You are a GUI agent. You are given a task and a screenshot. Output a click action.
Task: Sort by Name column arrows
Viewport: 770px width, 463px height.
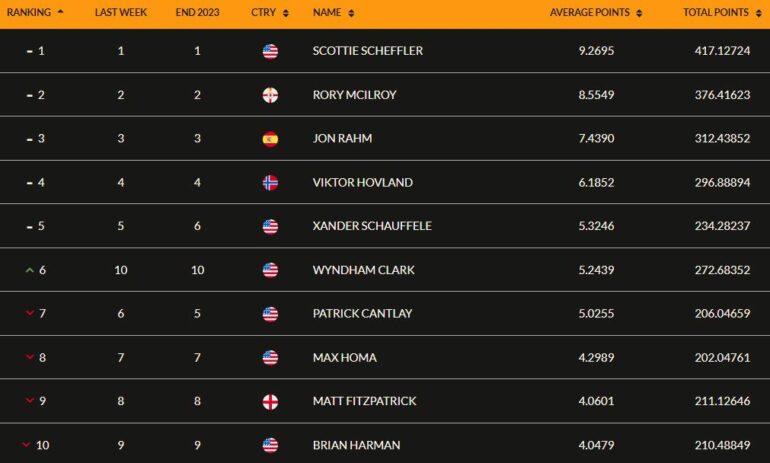click(x=351, y=13)
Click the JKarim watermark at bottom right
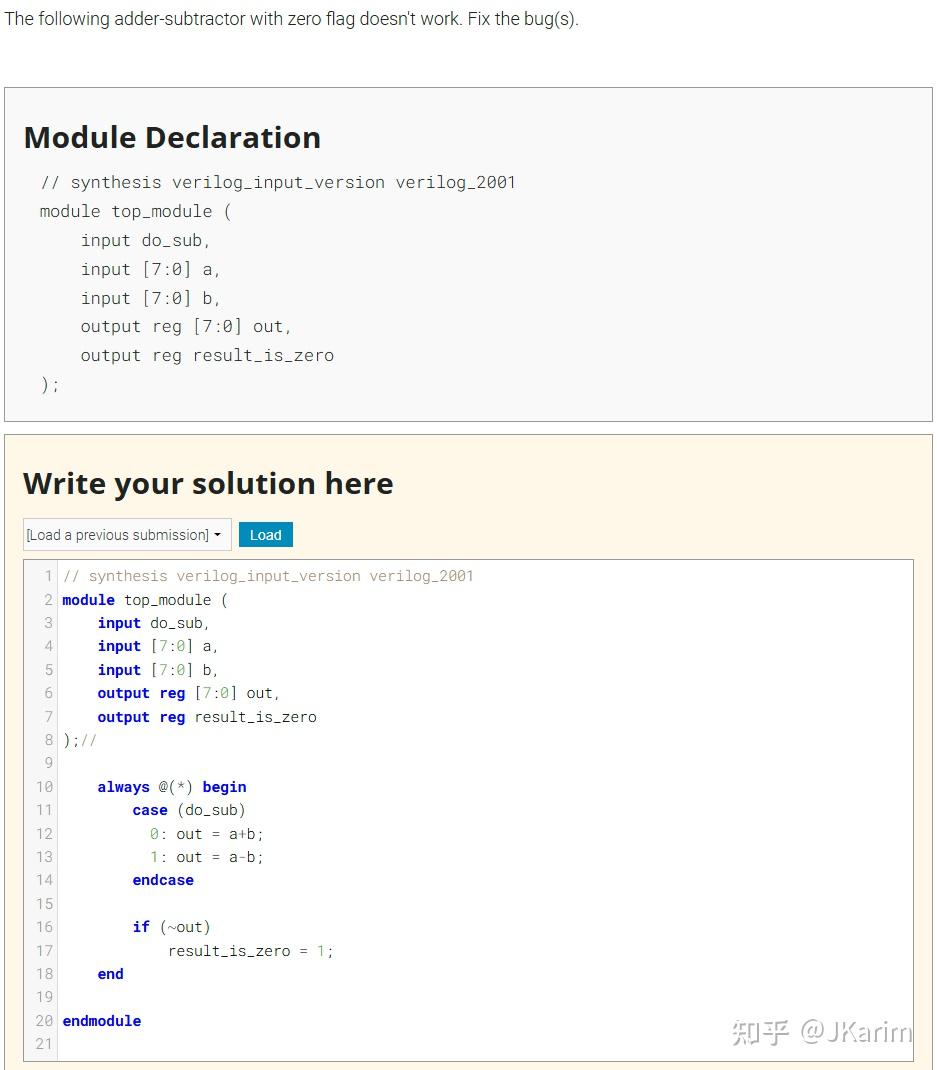The height and width of the screenshot is (1070, 937). [x=821, y=1031]
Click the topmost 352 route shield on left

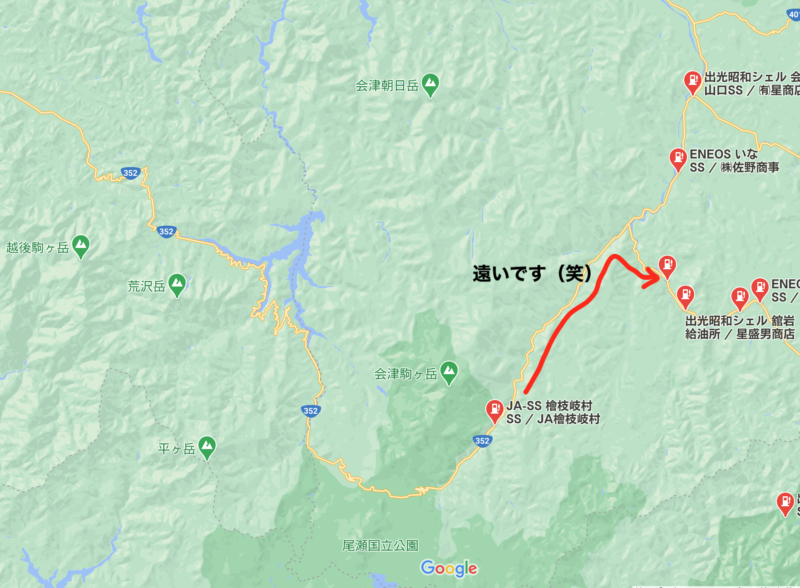(x=131, y=173)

→ **Exercise aim**: The required output is each line above restated verbatim, with all images omitted.

→ **Output of the exercise**:
You are a GUI agent. You are given a task and a screenshot. Output a click action.
Task: Sort by Name column arrows
Viewport: 770px width, 463px height.
click(x=351, y=13)
Click the JKarim watermark at bottom right
The height and width of the screenshot is (1070, 937). [x=821, y=1031]
Click the topmost 352 route shield on left

(x=131, y=173)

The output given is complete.